血管内皮生长因子在Ⅰ期非小细胞肺癌中的表达与新生血管形成及预后不良相关。

Vascular endothelial growth factor expression in stage I non-small cell lung cancer correlates with neoangiogenesis and a poor prognosis.

作者信息

Han H, Silverman J F, Santucci T S, Macherey R S, d'Amato T A, Tung M Y, Weyant R J, Landreneau R J

机构信息

Department of Pathology, University of Pittsburgh, Pennsylvania, USA.

出版信息

Ann Surg Oncol. 2001 Jan-Feb;8(1):72-9. doi: 10.1007/s10434-001-0072-y.
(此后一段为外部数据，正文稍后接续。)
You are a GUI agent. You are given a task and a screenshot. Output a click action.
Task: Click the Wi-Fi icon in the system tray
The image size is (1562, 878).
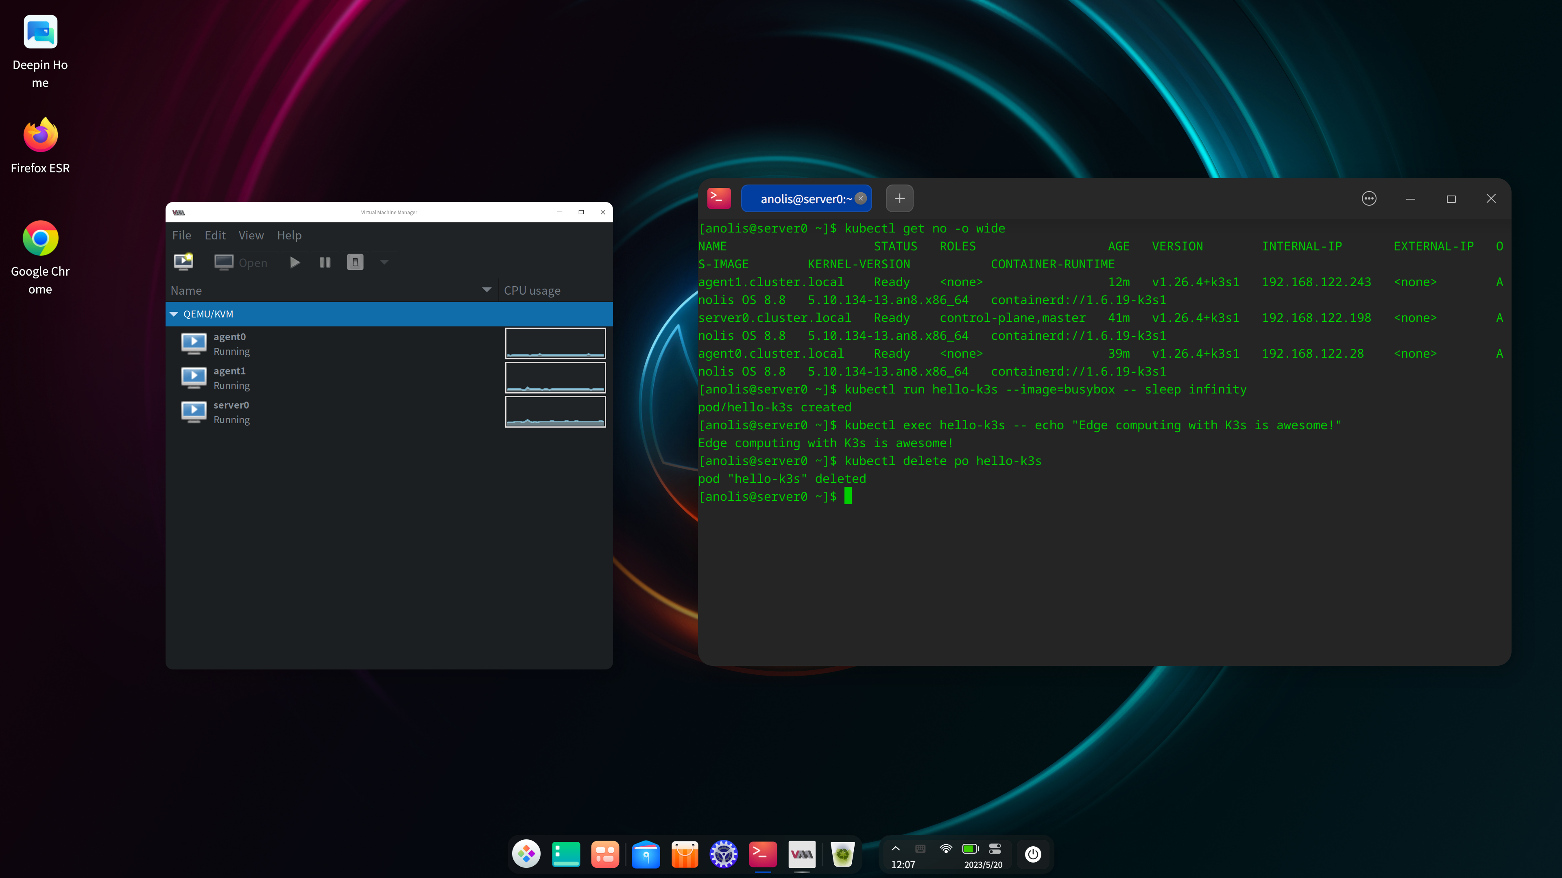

DOI:10.1007/s10434-001-0072-y

PMID:11206229

Abstract

BACKGROUND

Vascular endothelial growth factor (VEGF) plays an important role in tumor growth and metastasis. We investigated the prognostic significance of VEGF overexpression, intratumoral microvessel density (MVD), and angiolymphatic invasion in stage Ia-b non-small cell lung cancer (NSCLC).

METHODS

Eighty-five patients undergoing complete surgical resection of pathologic stage Ia-b NSCLC were evaluated. The mean and median clinical follow-up were 37.1 and 39.0 months (range, 30-44 months), respectively. Paraffin-embedded tumor specimens were stained with VEGF and CD31 (a specific endothelial marker) using immunohistochemical methods. VEGF staining was evaluated, by combining both percentage of positive tumor cells and staining intensity, as low (negative and < 20% of tumor cells showing weak positivity), or high (> 20% of tumor cells showing strong positivity). CD31 staining was expressed as MVD per high power field at 400x magnification. Angiolymphatic invasion was expressed as either presence or absence.

RESULTS

Low VEGF expression was seen in 25 (29%) patients, and high VEGF expression was seen in 60 (71%) patients. The survival rate in patients with low VEGF expression was significantly higher (80%) than that in those with high VEGF expression (48%, P = .018). The mean MVD in the low VEGF group was 23.7 +/- 5.7 vs. 34.4 +/- 9.3 in the high VEGF group (P = .001). Patients with high MVD also had a significantly lower survival rate than did those with low MVD count (46% vs. 73%, P = .0053). Age, sex, tumor type, and tumor differentiation were not found to be associated with overall survival. The presence of angiolymphatic invasion and T2 stage (i.e., tumor size > 3 cm) were associated with decreased survival. High VEGF expression, tumor size, and angiolymphatic invasion emerged as three independent factors predicting worsening prognosis using multivariate analysis.

CONCLUSION

High VEGF expression within stage I NSCLC is closely associated with high intratumoral angiogenesis and poor prognosis. Immunohistochemical evaluation of T stage and VEGF expression along with examination of angiolymphatic invasion perioperatively may aid in predicting prognosis. Adjuvant therapies aimed at retarding tumor angiogenesis may be considered for stage I NSCLC patients with high VEGF levels.

摘要

背景

血管内皮生长因子（VEGF）在肿瘤生长和转移中起重要作用。我们研究了VEGF过表达、肿瘤内微血管密度（MVD）和血管淋巴管浸润在Ia - b期非小细胞肺癌（NSCLC）中的预后意义。

方法

对85例行病理分期为Ia - b期NSCLC完整手术切除的患者进行评估。平均和中位临床随访时间分别为37.1个月和39.0个月（范围30 - 44个月）。采用免疫组织化学方法对石蜡包埋的肿瘤标本进行VEGF和CD31（一种特异性内皮标志物）染色。VEGF染色通过结合阳性肿瘤细胞百分比和染色强度进行评估，分为低表达（阴性且<20%肿瘤细胞呈弱阳性）或高表达（>20%肿瘤细胞呈强阳性）。CD31染色以400倍放大下每高倍视野的MVD表示。血管淋巴管浸润表示为存在或不存在。

结果

25例（29%）患者VEGF低表达，60例（71%）患者VEGF高表达。VEGF低表达患者的生存率显著高于高表达患者（80%对48%，P = 0.018）。VEGF低表达组的平均MVD为23.7±5.7，而高表达组为34.4±9.3（P = 0.001）。MVD高的患者生存率也显著低于MVD计数低的患者（46%对73%，P = 0.0053）。未发现年龄、性别、肿瘤类型和肿瘤分化与总生存率相关。血管淋巴管浸润的存在和T2期（即肿瘤大小>3 cm）与生存率降低相关。多因素分析显示，VEGF高表达、肿瘤大小和血管淋巴管浸润是预测预后恶化的三个独立因素。